Saved entries:
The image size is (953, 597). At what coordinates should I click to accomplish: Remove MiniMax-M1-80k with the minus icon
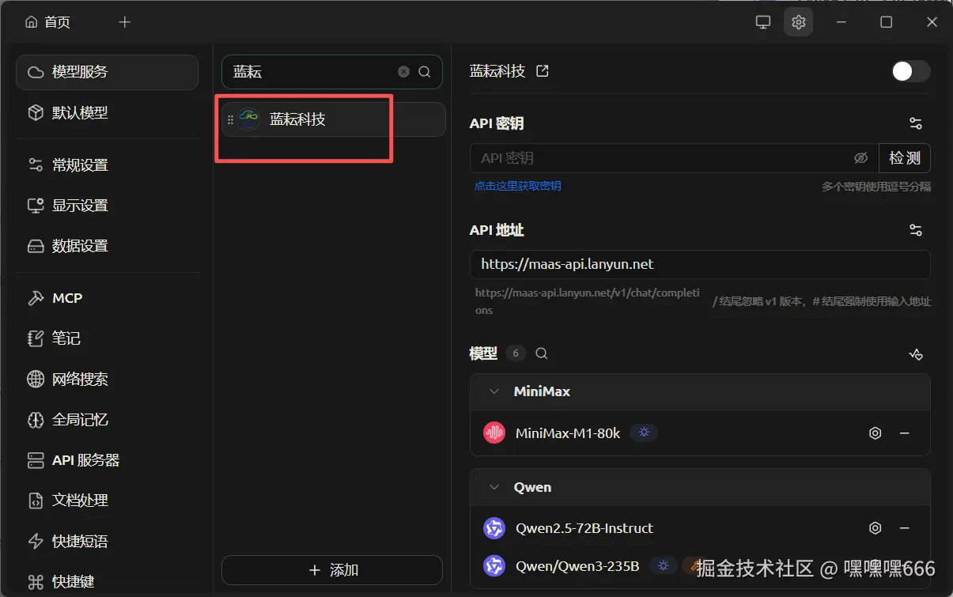click(906, 433)
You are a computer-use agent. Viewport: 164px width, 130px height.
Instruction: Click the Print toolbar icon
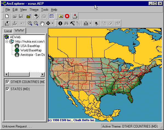pyautogui.click(x=44, y=16)
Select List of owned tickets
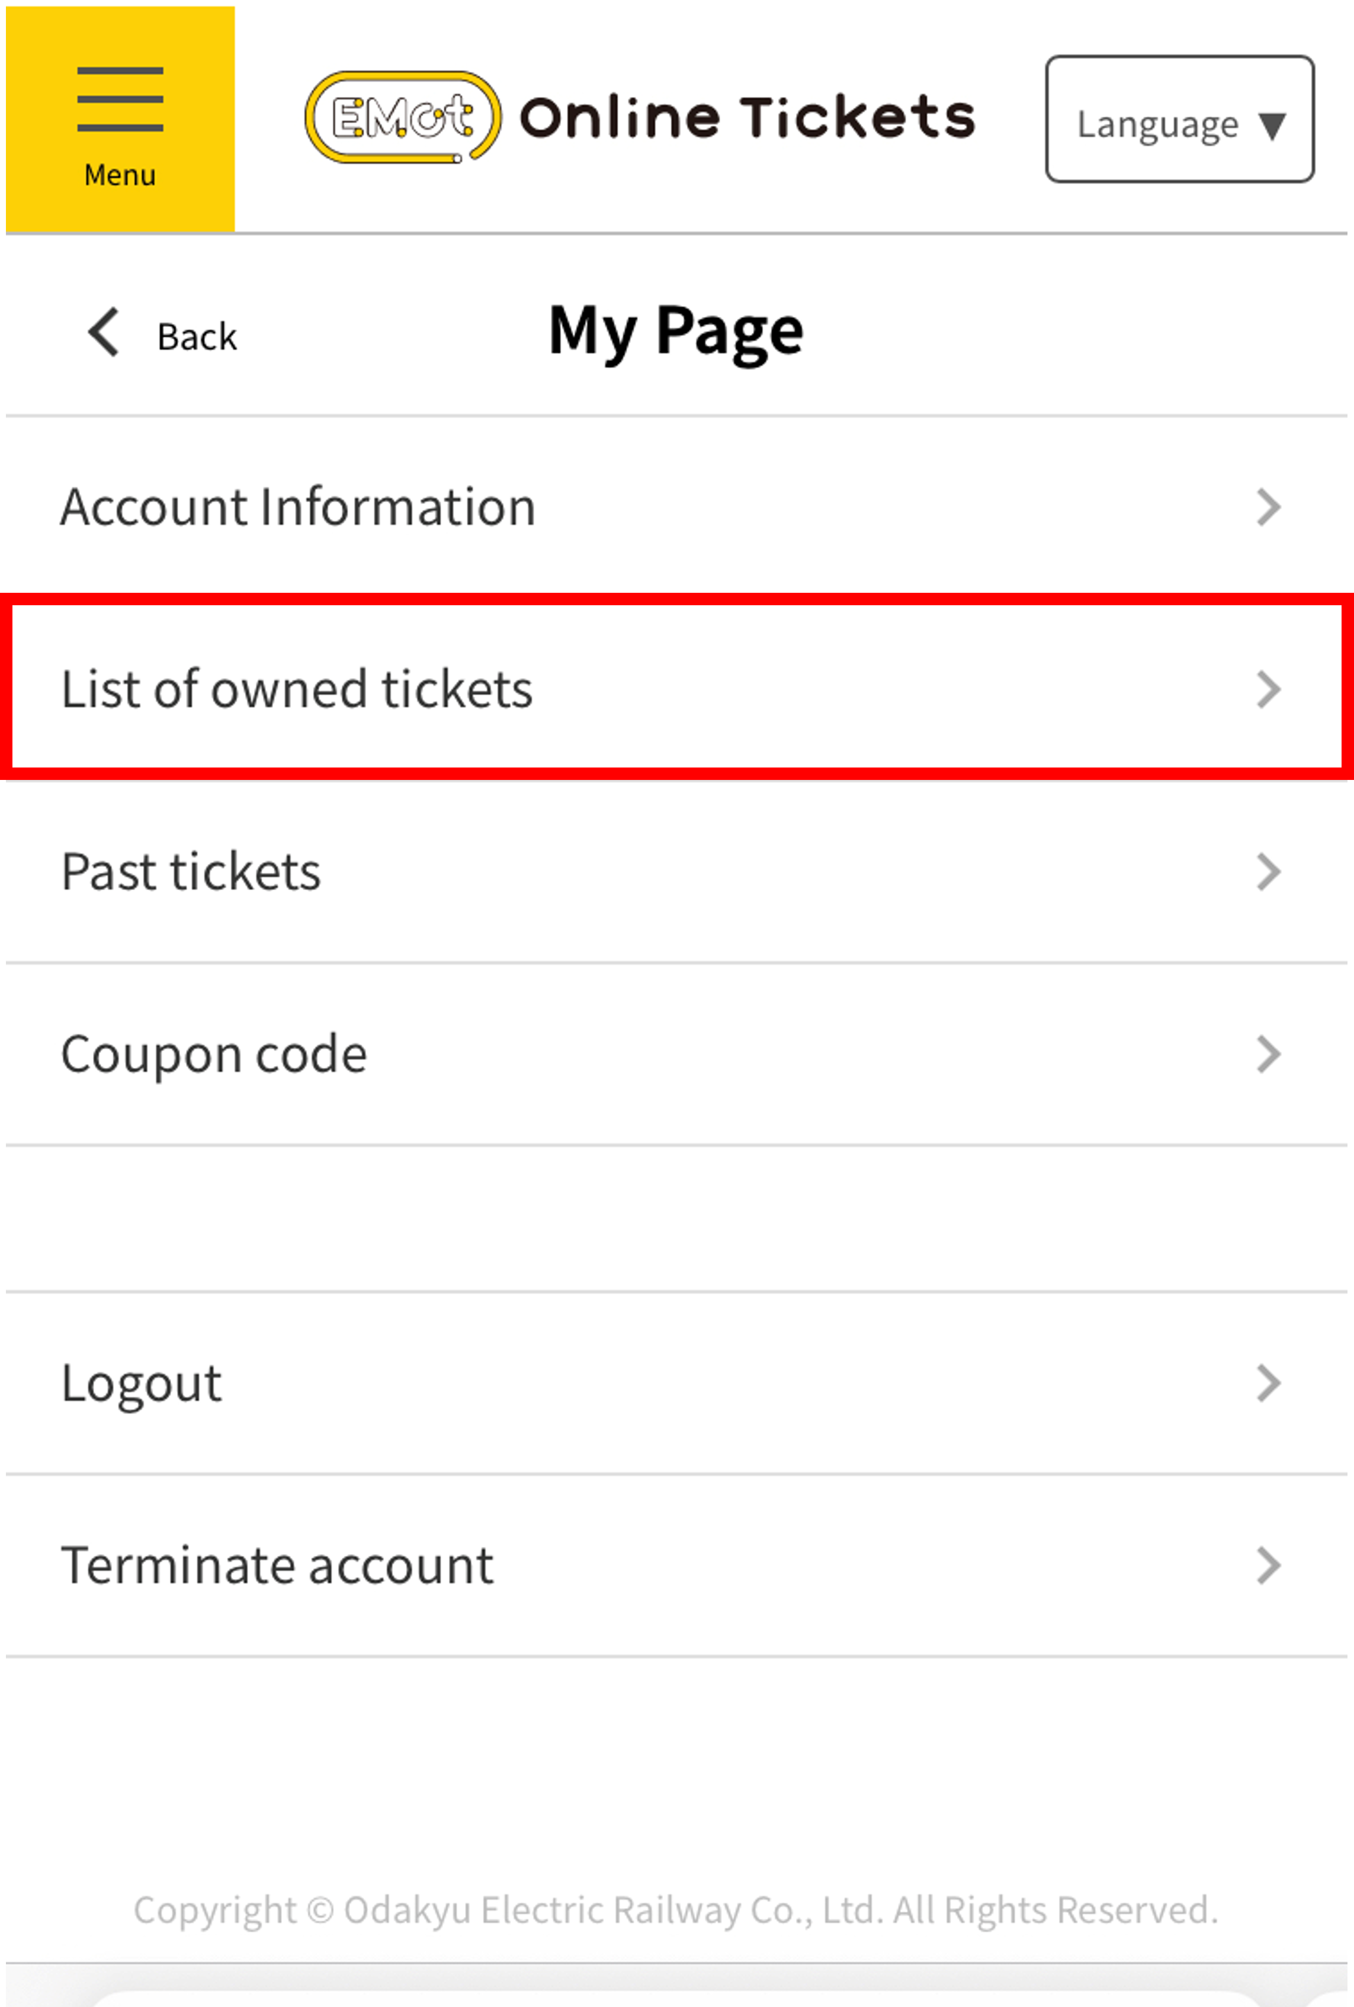This screenshot has height=2007, width=1354. (x=296, y=689)
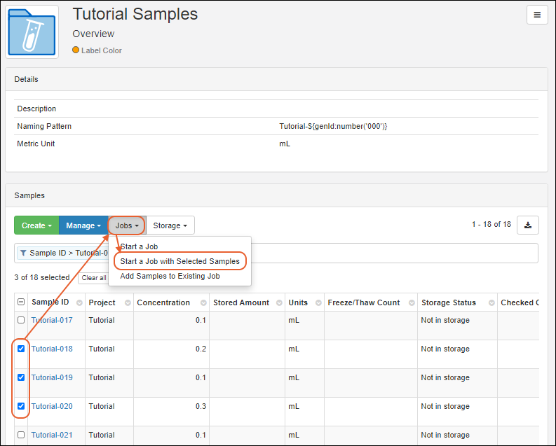Expand the Manage dropdown button
Viewport: 556px width, 446px height.
pyautogui.click(x=83, y=225)
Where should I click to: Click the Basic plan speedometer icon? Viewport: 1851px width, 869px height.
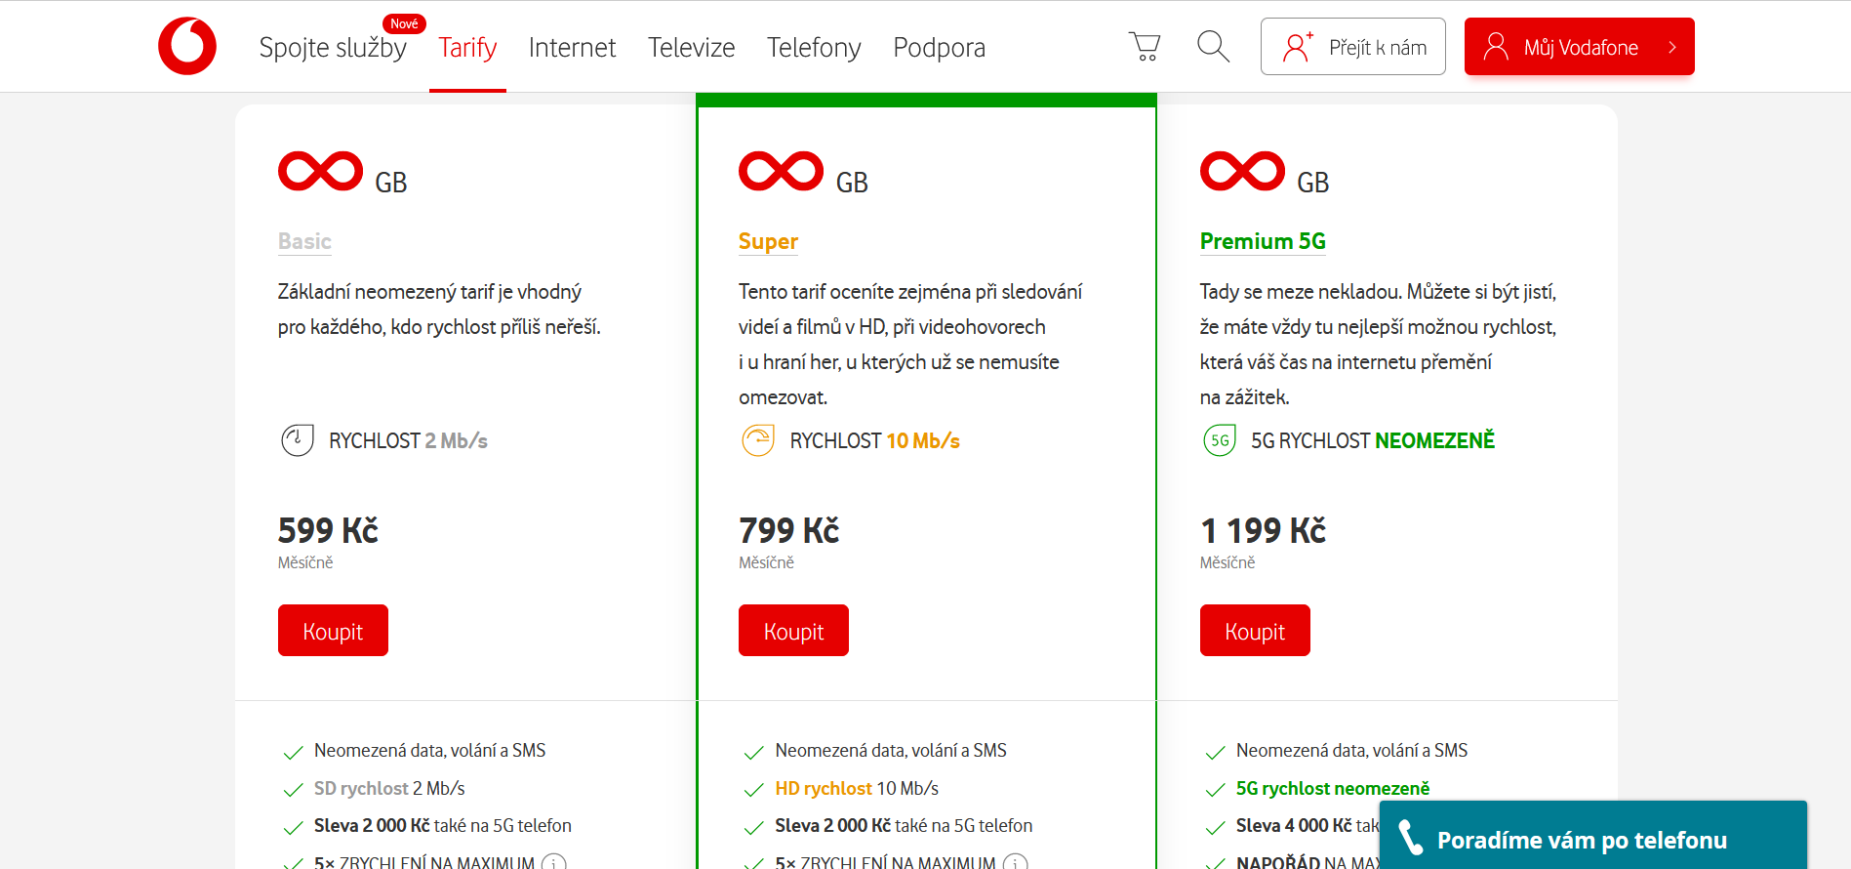(x=298, y=440)
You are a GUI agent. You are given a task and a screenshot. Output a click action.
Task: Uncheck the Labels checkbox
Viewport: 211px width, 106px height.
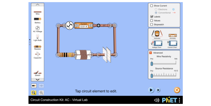152,17
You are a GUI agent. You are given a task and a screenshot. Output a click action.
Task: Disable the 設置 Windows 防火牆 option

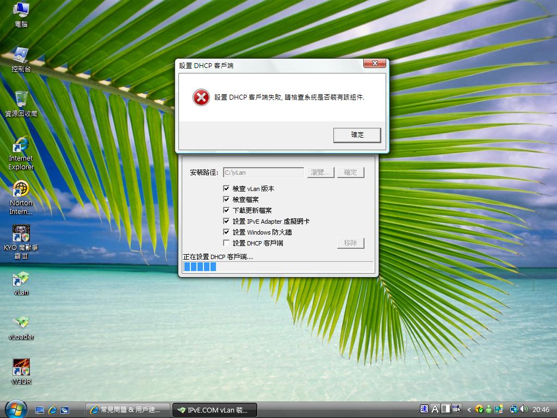[226, 232]
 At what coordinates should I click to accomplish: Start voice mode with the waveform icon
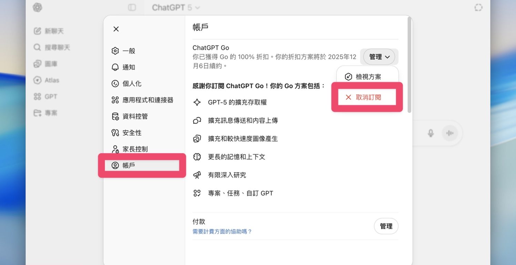(450, 133)
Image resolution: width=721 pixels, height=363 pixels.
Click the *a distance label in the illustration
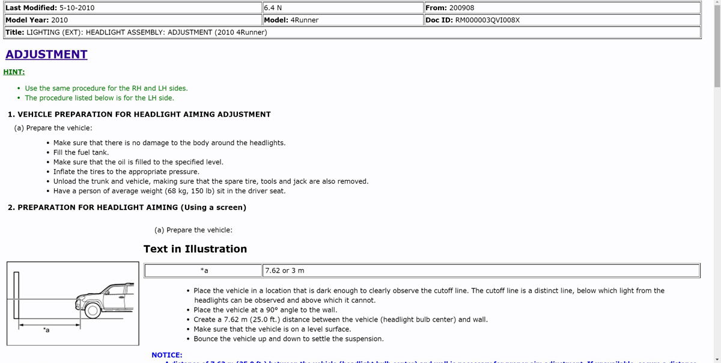click(x=46, y=330)
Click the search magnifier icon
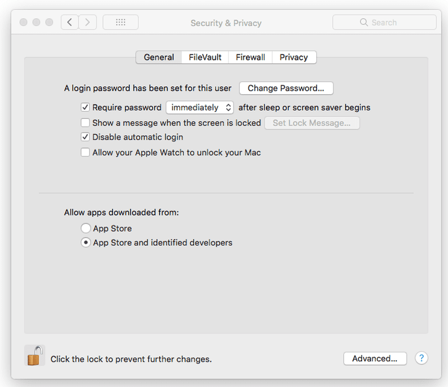The width and height of the screenshot is (448, 387). tap(365, 22)
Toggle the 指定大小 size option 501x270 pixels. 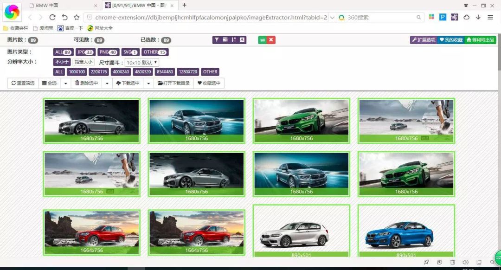pyautogui.click(x=83, y=62)
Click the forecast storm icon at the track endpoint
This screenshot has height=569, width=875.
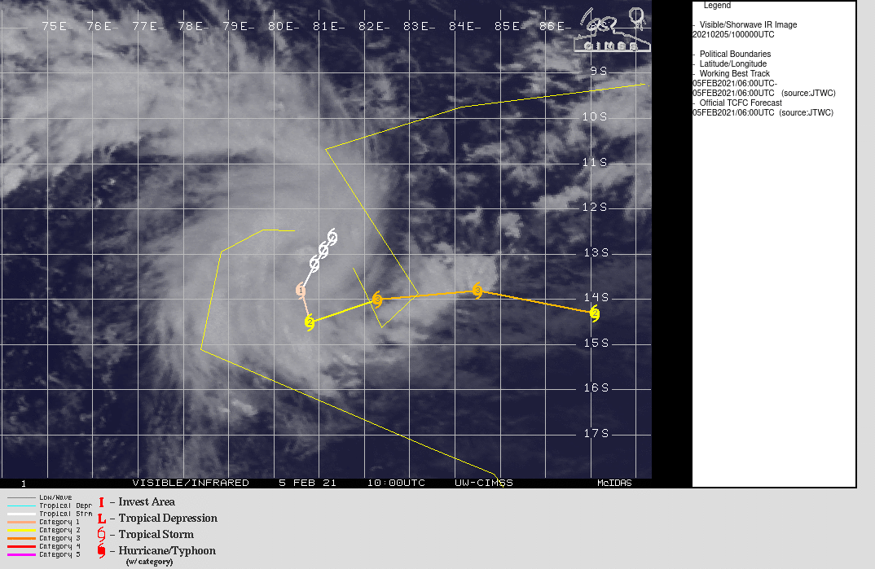tap(594, 313)
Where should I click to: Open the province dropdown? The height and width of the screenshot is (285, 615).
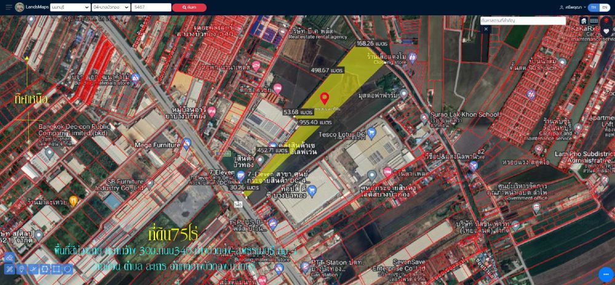click(69, 7)
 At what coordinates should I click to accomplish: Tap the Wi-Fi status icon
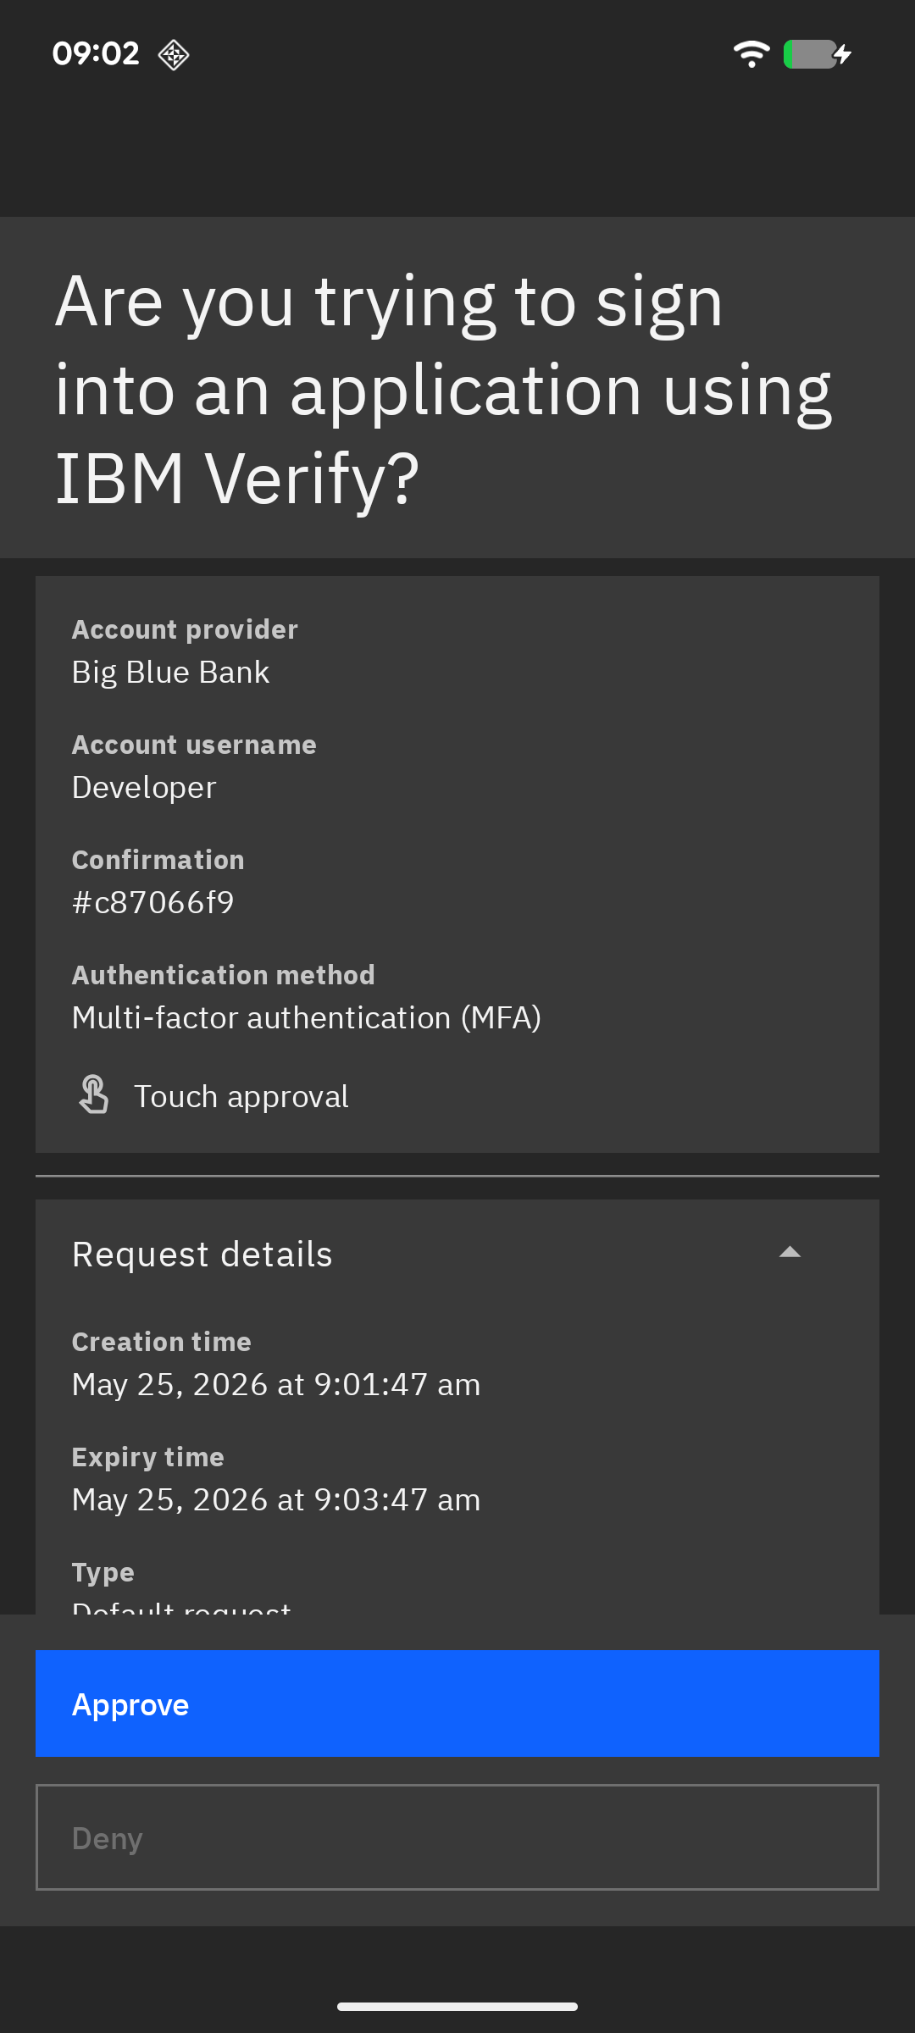[751, 54]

Your task: Every line from the one holding "Where should I click to: Open" through the last line of the entries above, and nothing else, is to be restated word for word. Pictures stay out.

Exercise answer:
Where should I click to: Open the province dropdown? The height and width of the screenshot is (285, 615).
click(69, 7)
 At what coordinates should I click to accomplish: Tap the Wi-Fi status icon
[751, 54]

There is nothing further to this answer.